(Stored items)

::::

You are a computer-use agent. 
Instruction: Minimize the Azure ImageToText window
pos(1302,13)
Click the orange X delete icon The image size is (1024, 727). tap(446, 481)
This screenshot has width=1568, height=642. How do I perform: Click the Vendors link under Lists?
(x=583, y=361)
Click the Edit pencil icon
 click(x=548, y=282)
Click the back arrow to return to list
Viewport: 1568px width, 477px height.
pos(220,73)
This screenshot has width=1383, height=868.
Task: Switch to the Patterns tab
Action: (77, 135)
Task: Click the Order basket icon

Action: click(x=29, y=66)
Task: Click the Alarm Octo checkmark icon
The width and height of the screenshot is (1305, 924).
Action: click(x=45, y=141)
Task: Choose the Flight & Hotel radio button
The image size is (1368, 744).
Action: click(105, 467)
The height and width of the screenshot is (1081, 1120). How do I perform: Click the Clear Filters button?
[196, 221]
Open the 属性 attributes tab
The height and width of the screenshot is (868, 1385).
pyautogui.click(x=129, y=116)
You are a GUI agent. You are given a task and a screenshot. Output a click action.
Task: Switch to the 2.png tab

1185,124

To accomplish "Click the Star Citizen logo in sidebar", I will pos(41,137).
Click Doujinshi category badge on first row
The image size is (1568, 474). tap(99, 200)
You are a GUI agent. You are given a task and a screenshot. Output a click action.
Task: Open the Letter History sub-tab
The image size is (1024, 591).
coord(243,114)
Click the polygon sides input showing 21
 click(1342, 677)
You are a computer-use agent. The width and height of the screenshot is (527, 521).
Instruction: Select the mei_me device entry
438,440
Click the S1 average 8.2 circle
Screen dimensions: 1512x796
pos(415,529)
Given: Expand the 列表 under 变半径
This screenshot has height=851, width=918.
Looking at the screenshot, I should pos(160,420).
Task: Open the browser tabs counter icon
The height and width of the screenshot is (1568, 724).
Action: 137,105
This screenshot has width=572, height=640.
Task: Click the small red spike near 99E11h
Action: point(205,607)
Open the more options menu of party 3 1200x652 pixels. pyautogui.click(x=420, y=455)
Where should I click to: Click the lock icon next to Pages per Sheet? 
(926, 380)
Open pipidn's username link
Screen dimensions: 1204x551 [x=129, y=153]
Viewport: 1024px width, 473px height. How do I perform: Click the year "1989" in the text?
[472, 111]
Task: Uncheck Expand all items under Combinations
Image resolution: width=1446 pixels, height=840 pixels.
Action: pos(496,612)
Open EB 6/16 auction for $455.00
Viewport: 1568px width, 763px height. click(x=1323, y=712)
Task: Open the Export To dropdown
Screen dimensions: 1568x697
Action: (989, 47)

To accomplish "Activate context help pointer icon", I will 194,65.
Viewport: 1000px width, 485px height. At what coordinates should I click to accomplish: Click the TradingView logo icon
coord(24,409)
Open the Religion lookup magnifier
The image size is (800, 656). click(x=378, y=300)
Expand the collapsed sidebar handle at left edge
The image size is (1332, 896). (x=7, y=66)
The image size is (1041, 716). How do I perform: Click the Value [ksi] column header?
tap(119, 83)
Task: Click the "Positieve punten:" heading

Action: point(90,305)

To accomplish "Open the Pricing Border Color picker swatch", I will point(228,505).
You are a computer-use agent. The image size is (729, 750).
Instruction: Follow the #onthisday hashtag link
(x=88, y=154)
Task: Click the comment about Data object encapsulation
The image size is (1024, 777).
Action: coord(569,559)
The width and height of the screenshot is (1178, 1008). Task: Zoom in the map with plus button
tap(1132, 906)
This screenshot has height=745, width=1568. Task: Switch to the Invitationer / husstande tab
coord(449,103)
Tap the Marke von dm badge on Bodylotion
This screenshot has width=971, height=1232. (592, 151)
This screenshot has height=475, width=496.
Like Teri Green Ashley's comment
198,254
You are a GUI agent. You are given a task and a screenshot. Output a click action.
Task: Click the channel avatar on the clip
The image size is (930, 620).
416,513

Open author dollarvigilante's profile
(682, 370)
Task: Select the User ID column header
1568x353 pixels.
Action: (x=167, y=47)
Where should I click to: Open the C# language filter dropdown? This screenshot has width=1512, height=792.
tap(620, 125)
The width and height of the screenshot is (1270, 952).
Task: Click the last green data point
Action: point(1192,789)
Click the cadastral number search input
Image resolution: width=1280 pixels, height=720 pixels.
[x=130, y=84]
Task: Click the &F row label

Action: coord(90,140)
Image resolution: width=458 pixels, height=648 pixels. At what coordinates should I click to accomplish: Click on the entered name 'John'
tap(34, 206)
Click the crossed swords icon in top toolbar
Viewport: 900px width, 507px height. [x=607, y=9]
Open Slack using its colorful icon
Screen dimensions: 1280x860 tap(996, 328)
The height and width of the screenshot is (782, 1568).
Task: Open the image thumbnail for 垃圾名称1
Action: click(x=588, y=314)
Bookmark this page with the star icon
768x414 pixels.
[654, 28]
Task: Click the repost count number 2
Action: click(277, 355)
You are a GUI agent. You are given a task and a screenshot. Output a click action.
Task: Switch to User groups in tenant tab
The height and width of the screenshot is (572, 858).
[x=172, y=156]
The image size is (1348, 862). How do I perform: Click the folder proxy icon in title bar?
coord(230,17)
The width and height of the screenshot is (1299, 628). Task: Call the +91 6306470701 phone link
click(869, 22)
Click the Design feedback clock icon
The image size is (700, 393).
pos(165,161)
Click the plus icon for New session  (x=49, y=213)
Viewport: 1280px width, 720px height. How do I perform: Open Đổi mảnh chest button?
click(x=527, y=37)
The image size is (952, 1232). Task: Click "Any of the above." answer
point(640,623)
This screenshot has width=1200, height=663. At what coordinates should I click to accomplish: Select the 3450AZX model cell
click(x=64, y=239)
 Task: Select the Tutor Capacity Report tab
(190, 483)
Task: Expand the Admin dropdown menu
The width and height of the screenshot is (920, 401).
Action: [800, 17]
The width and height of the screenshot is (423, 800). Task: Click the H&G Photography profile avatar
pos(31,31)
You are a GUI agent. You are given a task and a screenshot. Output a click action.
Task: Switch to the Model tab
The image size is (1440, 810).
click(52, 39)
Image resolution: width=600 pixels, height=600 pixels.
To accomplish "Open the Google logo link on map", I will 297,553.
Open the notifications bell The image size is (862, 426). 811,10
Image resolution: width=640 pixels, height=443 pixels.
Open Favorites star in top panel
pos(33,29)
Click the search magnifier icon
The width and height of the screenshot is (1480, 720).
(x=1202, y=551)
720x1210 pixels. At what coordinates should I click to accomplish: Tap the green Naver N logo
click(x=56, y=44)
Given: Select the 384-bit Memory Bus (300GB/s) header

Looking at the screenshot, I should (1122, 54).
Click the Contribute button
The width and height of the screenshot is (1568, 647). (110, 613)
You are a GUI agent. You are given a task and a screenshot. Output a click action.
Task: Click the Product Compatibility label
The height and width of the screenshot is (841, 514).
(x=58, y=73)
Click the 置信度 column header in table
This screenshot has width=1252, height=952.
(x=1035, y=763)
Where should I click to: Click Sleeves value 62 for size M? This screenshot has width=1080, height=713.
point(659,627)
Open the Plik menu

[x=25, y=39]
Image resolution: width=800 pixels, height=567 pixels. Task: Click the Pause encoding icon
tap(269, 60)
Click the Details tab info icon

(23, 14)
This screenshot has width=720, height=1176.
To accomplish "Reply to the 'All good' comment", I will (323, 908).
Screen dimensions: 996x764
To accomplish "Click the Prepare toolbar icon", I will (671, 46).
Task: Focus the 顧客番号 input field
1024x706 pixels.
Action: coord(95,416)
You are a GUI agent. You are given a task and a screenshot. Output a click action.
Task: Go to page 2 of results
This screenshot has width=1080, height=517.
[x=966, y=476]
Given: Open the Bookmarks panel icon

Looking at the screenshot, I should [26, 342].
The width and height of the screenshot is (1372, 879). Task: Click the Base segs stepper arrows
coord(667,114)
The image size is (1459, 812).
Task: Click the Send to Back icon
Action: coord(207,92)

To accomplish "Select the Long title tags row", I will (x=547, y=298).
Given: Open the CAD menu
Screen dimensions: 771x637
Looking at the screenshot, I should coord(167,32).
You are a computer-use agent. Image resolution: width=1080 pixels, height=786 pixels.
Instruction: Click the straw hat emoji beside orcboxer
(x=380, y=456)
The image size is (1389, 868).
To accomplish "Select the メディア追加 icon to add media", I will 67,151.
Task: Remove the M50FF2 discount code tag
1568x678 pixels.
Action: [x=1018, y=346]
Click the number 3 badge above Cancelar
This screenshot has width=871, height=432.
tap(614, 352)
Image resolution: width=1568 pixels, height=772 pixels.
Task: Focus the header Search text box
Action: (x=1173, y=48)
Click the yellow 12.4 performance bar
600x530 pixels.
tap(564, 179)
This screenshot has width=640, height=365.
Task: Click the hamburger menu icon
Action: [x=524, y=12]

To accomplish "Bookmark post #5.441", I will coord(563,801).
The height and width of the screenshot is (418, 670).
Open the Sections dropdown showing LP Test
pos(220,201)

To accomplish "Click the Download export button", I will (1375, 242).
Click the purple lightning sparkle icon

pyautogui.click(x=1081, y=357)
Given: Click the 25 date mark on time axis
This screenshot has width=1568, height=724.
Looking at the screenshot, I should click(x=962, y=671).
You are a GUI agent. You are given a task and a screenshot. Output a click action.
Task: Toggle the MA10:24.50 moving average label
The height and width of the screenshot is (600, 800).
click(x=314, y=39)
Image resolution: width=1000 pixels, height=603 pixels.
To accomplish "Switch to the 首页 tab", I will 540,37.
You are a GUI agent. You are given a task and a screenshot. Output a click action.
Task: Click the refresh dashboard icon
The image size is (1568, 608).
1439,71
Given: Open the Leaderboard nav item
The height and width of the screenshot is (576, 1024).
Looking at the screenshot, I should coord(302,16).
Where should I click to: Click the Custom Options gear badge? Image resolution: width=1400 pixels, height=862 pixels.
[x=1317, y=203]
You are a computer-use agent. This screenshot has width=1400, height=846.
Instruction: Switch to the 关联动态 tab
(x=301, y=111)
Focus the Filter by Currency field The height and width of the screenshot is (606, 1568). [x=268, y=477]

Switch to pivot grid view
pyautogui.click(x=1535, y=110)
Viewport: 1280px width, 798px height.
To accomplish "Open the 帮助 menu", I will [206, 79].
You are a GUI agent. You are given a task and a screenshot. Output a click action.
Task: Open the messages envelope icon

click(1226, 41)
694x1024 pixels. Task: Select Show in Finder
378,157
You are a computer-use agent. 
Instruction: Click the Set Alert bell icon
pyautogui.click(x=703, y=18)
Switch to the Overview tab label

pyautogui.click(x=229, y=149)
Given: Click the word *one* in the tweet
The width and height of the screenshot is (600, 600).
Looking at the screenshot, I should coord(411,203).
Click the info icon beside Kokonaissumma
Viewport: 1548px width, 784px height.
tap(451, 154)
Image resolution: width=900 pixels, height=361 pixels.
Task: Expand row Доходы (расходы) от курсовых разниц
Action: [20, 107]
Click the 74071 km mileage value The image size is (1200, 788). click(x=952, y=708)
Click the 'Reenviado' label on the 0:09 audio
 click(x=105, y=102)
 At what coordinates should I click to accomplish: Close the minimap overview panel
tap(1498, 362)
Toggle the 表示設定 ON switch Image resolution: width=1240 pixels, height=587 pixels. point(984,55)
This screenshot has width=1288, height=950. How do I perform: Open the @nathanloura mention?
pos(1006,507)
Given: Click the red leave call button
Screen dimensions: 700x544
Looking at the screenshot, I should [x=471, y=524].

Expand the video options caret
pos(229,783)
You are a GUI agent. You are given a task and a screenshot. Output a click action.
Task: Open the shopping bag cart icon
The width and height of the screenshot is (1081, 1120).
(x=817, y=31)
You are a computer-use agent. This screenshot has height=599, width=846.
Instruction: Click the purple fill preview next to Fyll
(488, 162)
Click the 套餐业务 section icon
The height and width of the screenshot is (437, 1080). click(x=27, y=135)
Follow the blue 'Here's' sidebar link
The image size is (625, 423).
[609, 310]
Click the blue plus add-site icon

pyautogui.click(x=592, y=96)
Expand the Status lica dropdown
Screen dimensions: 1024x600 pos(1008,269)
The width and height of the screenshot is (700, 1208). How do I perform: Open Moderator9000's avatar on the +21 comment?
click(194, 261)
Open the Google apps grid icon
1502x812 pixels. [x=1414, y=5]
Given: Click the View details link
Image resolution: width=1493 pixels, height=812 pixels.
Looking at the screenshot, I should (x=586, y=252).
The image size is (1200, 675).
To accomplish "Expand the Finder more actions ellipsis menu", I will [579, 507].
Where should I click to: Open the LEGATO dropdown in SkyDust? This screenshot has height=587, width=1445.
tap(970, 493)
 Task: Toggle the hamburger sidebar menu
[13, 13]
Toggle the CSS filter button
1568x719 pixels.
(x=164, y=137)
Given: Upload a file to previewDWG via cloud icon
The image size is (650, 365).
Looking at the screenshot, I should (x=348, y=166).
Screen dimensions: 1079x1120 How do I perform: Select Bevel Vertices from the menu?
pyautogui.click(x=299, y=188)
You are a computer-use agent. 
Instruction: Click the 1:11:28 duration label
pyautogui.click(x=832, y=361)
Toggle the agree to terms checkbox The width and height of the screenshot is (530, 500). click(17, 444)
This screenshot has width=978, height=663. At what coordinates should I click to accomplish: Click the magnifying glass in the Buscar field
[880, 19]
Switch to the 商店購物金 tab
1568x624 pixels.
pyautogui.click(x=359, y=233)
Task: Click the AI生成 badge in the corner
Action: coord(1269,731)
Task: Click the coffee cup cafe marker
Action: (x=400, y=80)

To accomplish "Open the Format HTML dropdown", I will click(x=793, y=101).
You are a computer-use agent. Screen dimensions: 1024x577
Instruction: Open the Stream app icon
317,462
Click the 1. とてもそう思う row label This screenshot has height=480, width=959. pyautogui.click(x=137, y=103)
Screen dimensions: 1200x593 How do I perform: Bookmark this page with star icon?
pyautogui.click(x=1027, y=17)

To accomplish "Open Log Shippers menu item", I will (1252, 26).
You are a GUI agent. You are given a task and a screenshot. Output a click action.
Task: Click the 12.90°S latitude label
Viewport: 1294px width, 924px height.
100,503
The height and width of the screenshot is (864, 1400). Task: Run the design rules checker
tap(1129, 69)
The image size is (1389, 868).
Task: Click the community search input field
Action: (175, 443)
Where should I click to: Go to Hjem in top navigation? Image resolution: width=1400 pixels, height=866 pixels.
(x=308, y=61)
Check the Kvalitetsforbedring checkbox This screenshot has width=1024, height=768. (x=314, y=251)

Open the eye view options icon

::::

* What is expected
Lines containing the word "computer": how many are there in the data above? Reply with only that number.

* Written response
9